Nov. 7, 2012 - 19:45 By Korea Herald
Samsung Group chairman Lee Kun-hee brought a group of executives to Los Angeles and Tokyo in 1993 to show them how their products were treated in electronics stores in the cities. They felt embarrassed when they saw a few home appliances manufactured by Samsung put in an out-of-the-way corner of the shops they visited.

In the two decades since then, Samsung Electronics Co. has grown into the world’s top maker of smartphones, computer memory chips and flat-panel TVs. The company announced this week it sold a record 1.15 million TVs in the U.S. market in October, a year after breaking the 1-million mark. Its smartphone sales more than doubled from a year earlier in the third quarter, solidifying its top position in the segment.

For the July-September period, the company reaped a record-breaking net profit of 6.56 trillion won ($6.01 billion), with revenues amounting to 52.1 trillion won.

This record performance is in stark contrast with the poor performance of Japan’s major electronics makers, which are being driven to the wall in the wake of past strategic mistakes.

The presidents of Sharp and Panasonic took deep bows in earnings presentations last week. The two companies together forecast $15.2 billion of net losses for the year ― $5.6 billion for Sharp and $9.6 billion for Panasonic.

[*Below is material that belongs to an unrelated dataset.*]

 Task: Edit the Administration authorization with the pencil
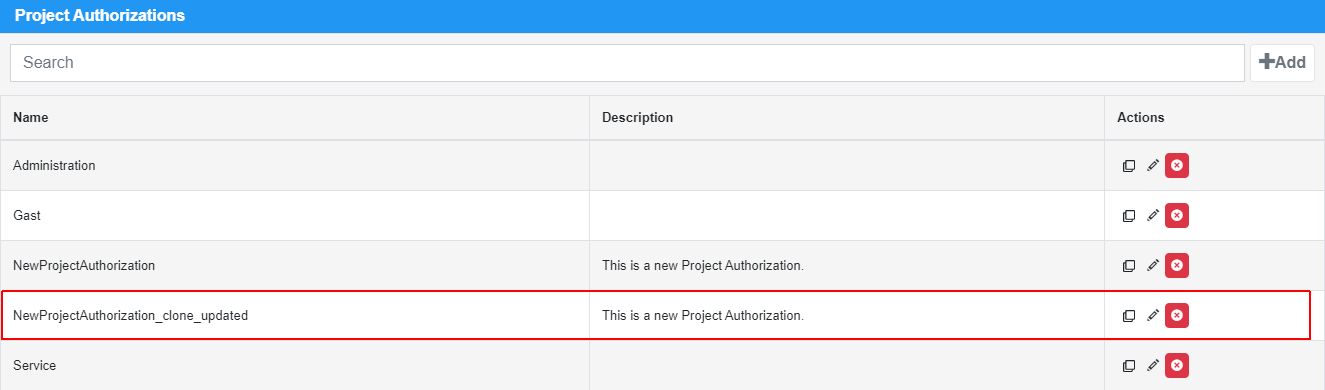coord(1153,165)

Following the release of their earnings reports, Standard & Poor’s downgraded its credit rating for Panasonic’s long-term debt by two levels from “A-” to “BBB,” while Fitch slashed Sharp’s credit rating to “B-.” Sony kept its forecast of a narrow profit of $24.9 million for the financial year to March in spite of an $18.7 million net loss in the third quarter. While downsizing its TV-making business, the company seeks to focus on imaging technology, video games and smartphones. Some analysts see a possibility of a vicious circle in the company’s product strategy.

The degradation of Japan’s consumer electronics giants, which once dominated the global market, should not make their Korean competitors complacent with what they have achieved. It should rather teach them that they could face the same fate without accelerating innovation and making the right strategic choices.

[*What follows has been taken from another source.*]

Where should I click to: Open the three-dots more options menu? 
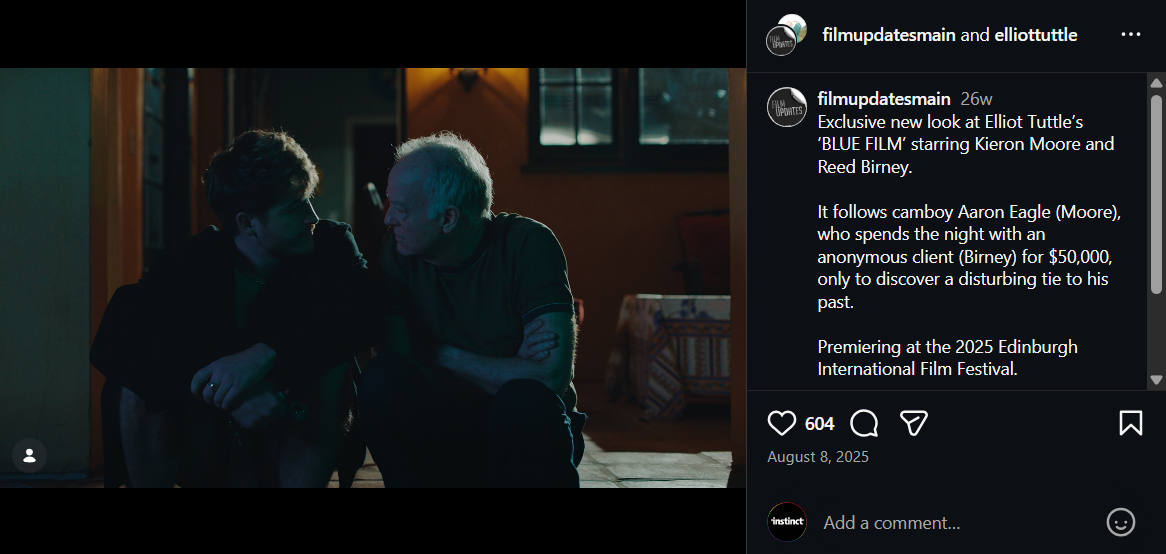click(1131, 35)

Speaking at a recent ceremony commemorating the 43rd anniversary of its founding, a top Samsung executive warned that the company would collapse in a moment if it remains complacent with its present accomplishments and unprepared to enhance future competitiveness. His warning indicates the kind of thinking that all other executives in electronics and other high-tech industries should share.

Catching up with their Japanese rivals, Korea’s major electronics companies ― Samsung and LG Electronics Inc. ― need a new outlook that befits a trendsetter rather than a follower.

They need to look into the reasons for the current predicament of Japan’s home appliances manufacturers. It is paradoxical that the success of the Japanese companies has resulted in their failure. In the decades to the 1990s, they took the lead in developing innovative products such as the Walkman, DRAM, DVD and LCD and creating markets for them. They became overconfident that their No. 1 status based on technological prowess would be kept forever, neglecting to turn to new fields of innovation and pay heed to changes in the global market. They have often made heavy investments in the wrong areas.

Such strategic mistakes and self-debilitating compliance have forced the presidents of Sharp and Panasonic to apologize for poor earnings and admit that their companies had become losers.

The cases of the Japanese companies suggest that only a few missteps would also send Korean electronics makers tumbling off a cliff. Furthermore, checks against the rising shares of Korean companies in global markets have been increasingly toughened ― both in visible and invisible forms.

In these circumstances, it is encouraging and natural that Samsung and LG are tightening up their posture and accelerating innovative efforts. Japanese electronics giants’ struggle for survival may remind us there are no perennial winners in the business battlefield, but can be used by their Korean rivals as impetus for achieving that elusive goal.